# EXCERPTED TEXT start

Mark Watermen (Snowden’s fictional incarnation) appears in Sea of Lies via his honorary godfather (and book anti-hero) Bob Nolan. Nolan arranges with the FSB (the KGB’s successor) to swap a copy of the NSA files Watermen stole for Mark’s freedom. Many wheels are turning behind this exchange. The purpose of this week’s blog is to give the non-Snowden conversant reader enough of a flavor for the man to appreciate how someone of Snowden’s intellect, rectitude, and self-righteousness could have been played for a fool. . . not just by one or two, but each of China, Russia and the USA. It’s all in fictional format as I have no evidence, but it also strikes me as more plausible than the version Snowden’s stuck to since May 2013 when he popped up in a Hong Kong hotel room and set the worldwide web alight with revelations of massive information gathering without significant checks or balances.

 

A PowerPoint slide Snowden purloined and made public said that the NSA’s collection philosophy is Order one of everything off the menu. I guess that sums it up best.

 

This week’s blog lacks photographs, endnotes and references. I’m operating on a dialup Internet connection with an average operating speed of 3.5kps so I’ve kept it short, too.

Bradley West, British Columbia, 5 July 2015

 

Putting warheads on foreheads,” NSA slogan

Each year, NSA systems collected hundreds of millions of email address books, hundreds of billions of cellphone location records, and trillions of domestic call logs. Pre-Snowden, the US public was vaguely aware of what was America’s largest, yet most reclusive, intelligence organization. Now everyone seems to know a lot more . . . and is by and large resigned to the omnipresent omnivore reading their emails and eavesdropping on their phone calls.

# EXCERPTED TEXT end

**JOB 1**
According to the Snowden blog post, what is the NSA's collection philosophy as given on the slide Snowden made public?
**JOB 2**
Say whether each statement agrees with the Snowden blog post, answering yes or no and quoting the deciding words: (a) Bob Nolan arranges a deal with the FSB to trade a copy of the NSA files for Mark's freedom. (b) This week's blog includes photographs and endnotes. (c) The writer has evidence for the fictional version of events.
**JOB 3**
Please continue the Snowden blog post from the end of its last paragraph.

# DATA SEGMENT start

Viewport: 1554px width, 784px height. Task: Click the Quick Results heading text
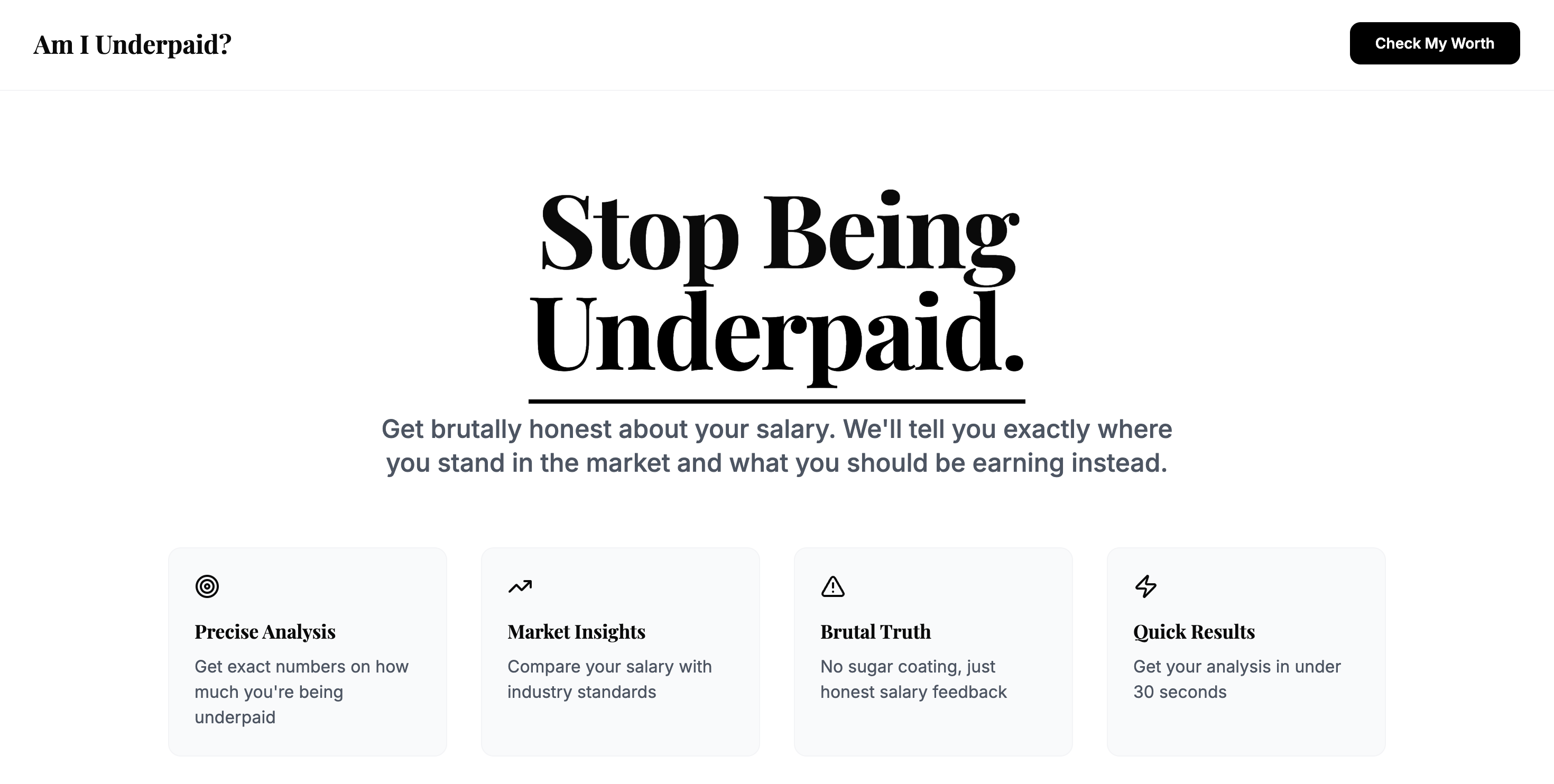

# DATA SEGMENT end

**OUTPUT 1**
Order one of everything off the menu.

**OUTPUT 2**
(a) Yes: "Nolan arranges with the FSB (the KGB’s successor) to swap a copy of the NSA files Watermen stole for Mark’s freedom."
(b) No: "This week’s blog lacks photographs, endnotes and references."
(c) No: "It’s all in fictional format as I have no evidence"

**OUTPUT 3**
The NSA followed orders from President George W. Bush to begin domestic collection without authority from Congress and the courts. When the NSA won those authorities later, some of them under secret interpretations of laws passed by Congress between 2007 and 2013, the Barack Obama administration went further still.

 

Using PRISM, the cover name for collection of user data from Google, Yahoo, Microsoft, Apple and five other US-based companies, the NSA obtained all communications to or from any specified target. The companies had no choice but to comply with the government’s request for data. There was then a further operation using the code name MUSCULAR that tapped into US company data from outside the US to circumvent Congressional approval or judicial oversight.

 

Damage done by Snowden likely was overestimated in immediate aftermath. One spook said, “People must communicate. They will make mistakes, and we will exploit them.”

 

A 4-star general said in July 2013, “We didn’t have another 9/11” because [the NSA’s] intelligence enabled soldiers to find the enemy first. “Unless you’ve got to pull the trigger, until you’ve had to bury your people, you don’t have a clue.”

 

On 6 Dec 2013 US District Judge Richard J. Leon described the NSA’s capabilities as “almost Orwellian” and that its bulk collection of domestic telephone records was probably unconstitutional.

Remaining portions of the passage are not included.